Respire

586445.jpg-r_640_600-b_1_D6D6D6-f_jpg-q_x-xxyxxCharlie est une jeune fille de 17 ans. L’âge des potes, des émois, des convictions, des passions.
Sarah, c’est la nouvelle. Belle, culottée, un parcours, un tempérament. La star immédiate, en somme.
L’insidieuse Sarah choisit la fragile Charlie…

Après Les Adoptés, très beau premier film plein de tendresse et d’élégance, Mélanie Laurent repasse derrière la caméra et nous livre un drame sur une rencontre toxique.

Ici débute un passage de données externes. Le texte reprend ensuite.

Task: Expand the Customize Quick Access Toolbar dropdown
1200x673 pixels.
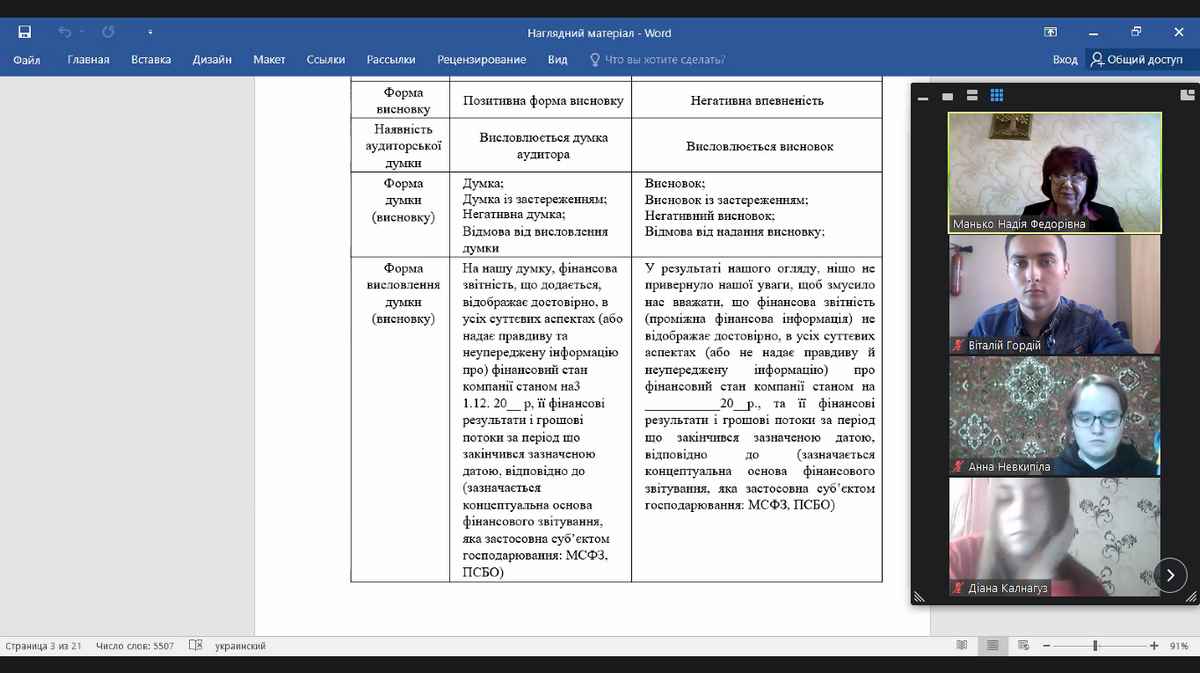Action: point(150,32)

Librement inspiré du roman d’Anne-Sophie Brasme, Respire met en scène une amitié fusionnelle qui bascule sournoisement vers des rapports tyranniques.

Avec finesse et habileté, Mélanie Laurent filme l’évolution de la relation exclusive qu’entretiennent Charlie (Joséphine Japy), adolescente discrète et réservée, et Sarah (Lou de Laâge), un caractère volcanique qui aime être le centre d’attention. Mais une fois la complicité établie, le piège de la fascination se referme sur Charlie. Sarah, perverse narcissique, peut alors faire tomber le masque.

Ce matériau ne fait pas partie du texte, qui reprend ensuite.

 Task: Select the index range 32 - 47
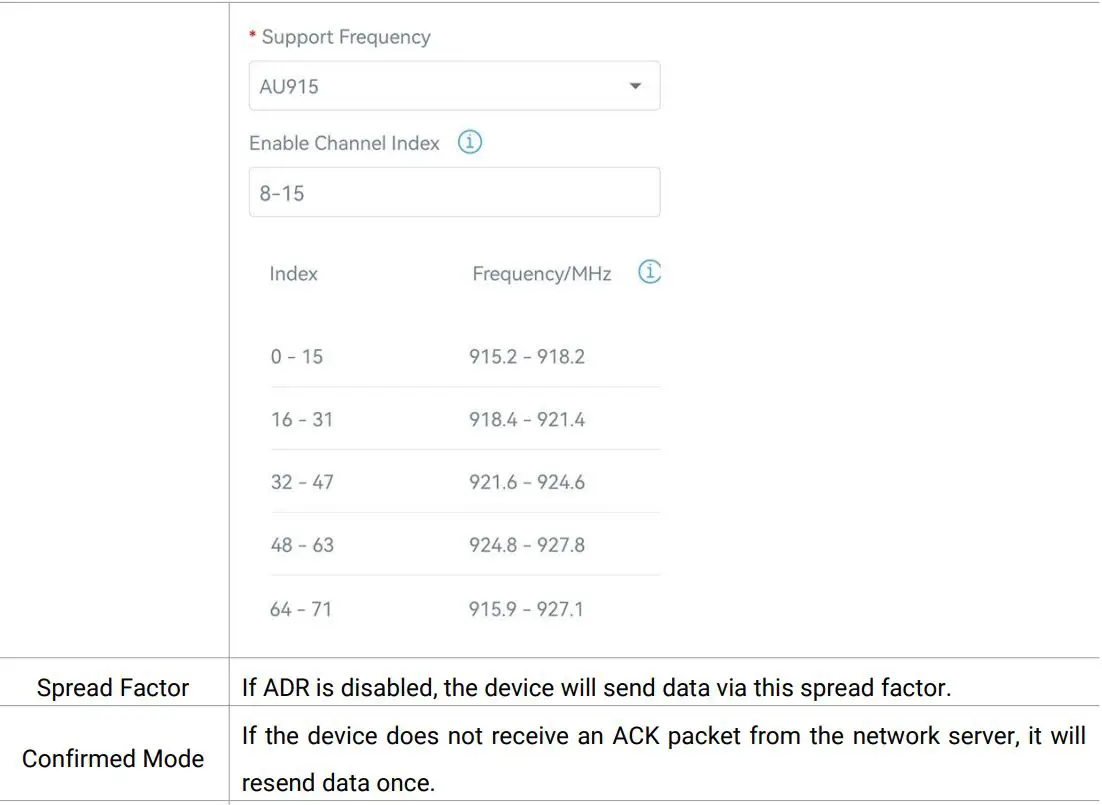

Des plans larges aux plans resserrés, de la mise en scène lumineuse au flou grandissant, de la légereté à la suffocation, la caméra virevolte et capte les instants de sensualité et d’incompréhension, de manipulation et de soumission, de violence et de trahison de façon saisissante.

Servi par une distribution impeccable, dont le formidable duo Lou de Laâge (sublime séductrice à la voix rauque et envoûtante) / Joséphine Japy (émouvante victime, enfantine et gracieuse), et sublimé par une esthétique léchée, Respire est un film qui vous charme, vous accapare et vous consume (malgré un final bancal).

Anxiogène, terrible, puissant.

Sortie le 12 novembre 2014.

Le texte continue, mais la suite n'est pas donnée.